Familiar fragrance: Late blooming osmanthus in Shanghai leaves mark
SUMMER overstayed its welcome in Shanghai this year. One hundred and 58 days of heat — the second-longest stretch on record.
For nearly a month, the air sat still and heavy; streets glimmered with the white haze of exhaustion. Then, suddenly, after October 20, the temperature dropped. The wind off the river turned cold, the sky cleared to a sharper blue, and autumn arrived all at once — the kind of swift, decisive change that reminds you the seasons have rules, even in a restless city.
By then, I had given up on the osmanthus. The tiny yellow flowers that usually fill Shanghai’s lanes with perfume had not bloomed all season. I thought the heat had beaten them, that I would have to wait until next year to breathe that delicate sweetness again. But one evening, cutting through a narrow alley between brick row houses, I caught it — a faint, honeyed scent drifting through the air. It stopped me in my tracks.
I looked around, searching for the source, but the fragrance had no center, no direction. It was simply there — familiar, invisible and unmistakable. As the ancient poet Li Qingzhao wrote almost a thousand years ago: “Pale yellow, tender in body, distant in heart — only the scent remains.” And indeed, it had remained. The osmanthus had come after all, just later than expected.

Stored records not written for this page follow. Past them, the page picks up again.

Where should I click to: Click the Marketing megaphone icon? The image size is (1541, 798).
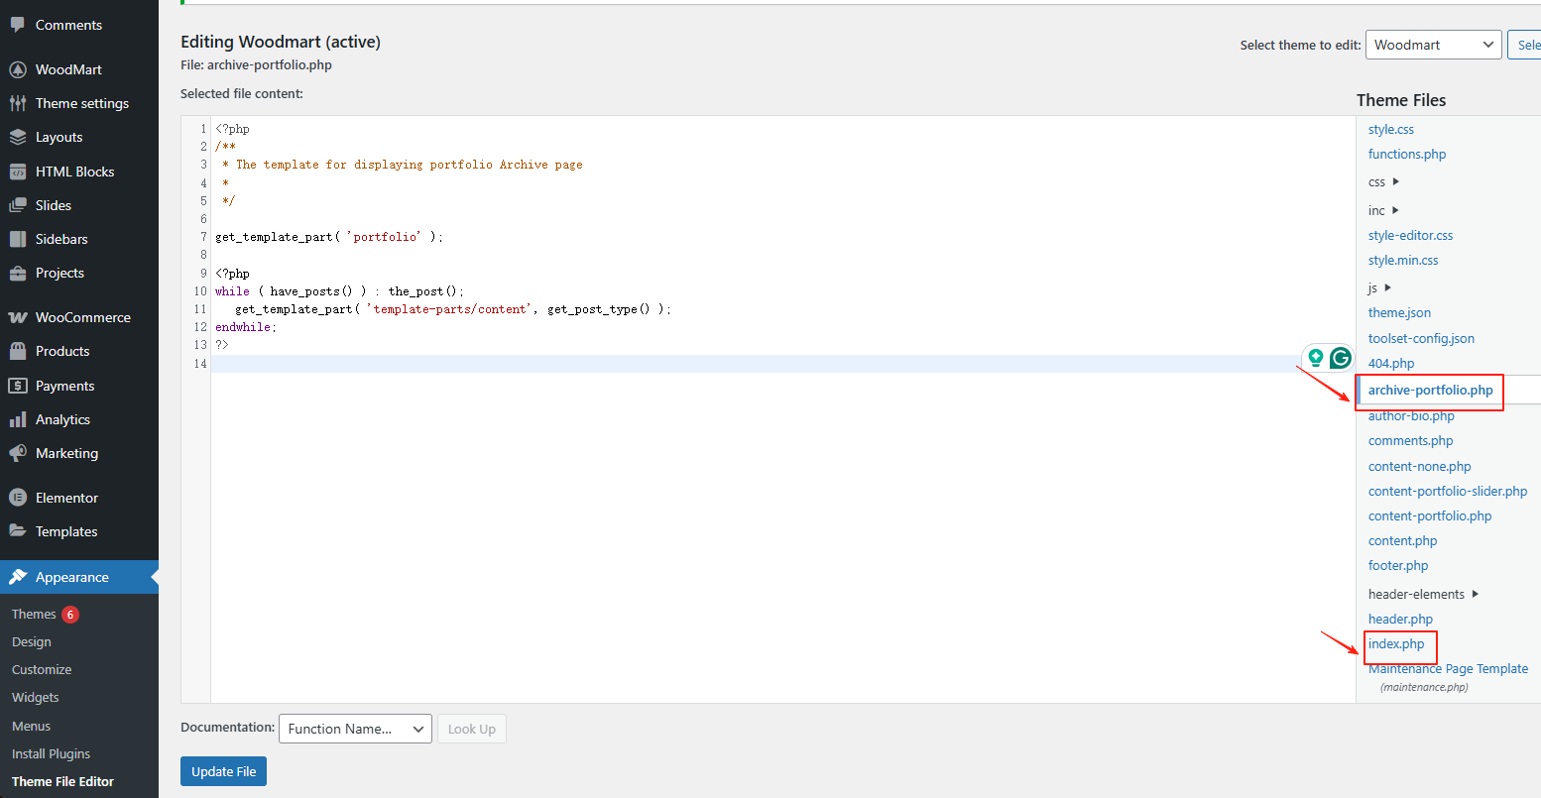(18, 453)
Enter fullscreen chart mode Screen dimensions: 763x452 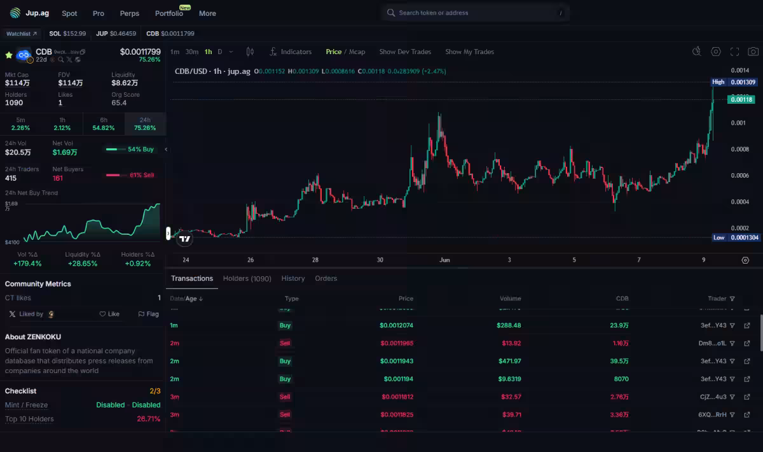(x=734, y=52)
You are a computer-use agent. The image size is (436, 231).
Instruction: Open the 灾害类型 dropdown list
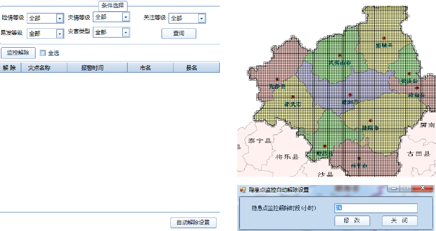click(x=126, y=32)
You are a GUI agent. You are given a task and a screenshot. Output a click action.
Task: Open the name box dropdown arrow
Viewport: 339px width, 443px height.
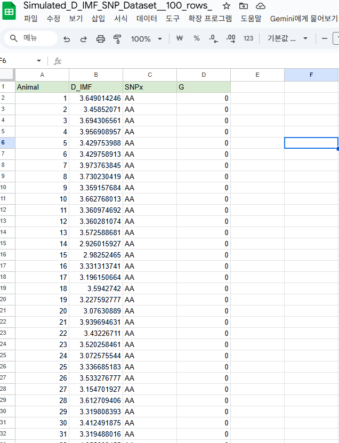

In Chinese, the flower is called guihua (桂花). Its name comes from the word gui, meaning a jade tablet — a symbol of purity and refinement. It also goes by muxi (木樨), a name that describes the fine grain of its wood as rhino-like hide. Its Latin name, Osmanthus fragrans, tells its story directly: osme “scent” + anthos “flower” + fragrans “fragrant.” The flower of fragrance, fragrant still.
It is native to China, a small evergreen tree with leathery leaves and clusters of tiny blossoms that appear each autumn in shades of cream, amber, or orange-red. In Shanghai, you’ll find them near schoolyards, old walls and apartment courtyards, releasing a scent that seems to soften the entire neighborhood.
Many names
In English, osmanthus has had many names — sweet olive, tea olive, fragrant olive — but more and more, people simply say osmanthus. It’s one of those words that doesn’t need translation anymore. It sounds modern and ancient at once, elegant but familiar, like jasmine or magnolia.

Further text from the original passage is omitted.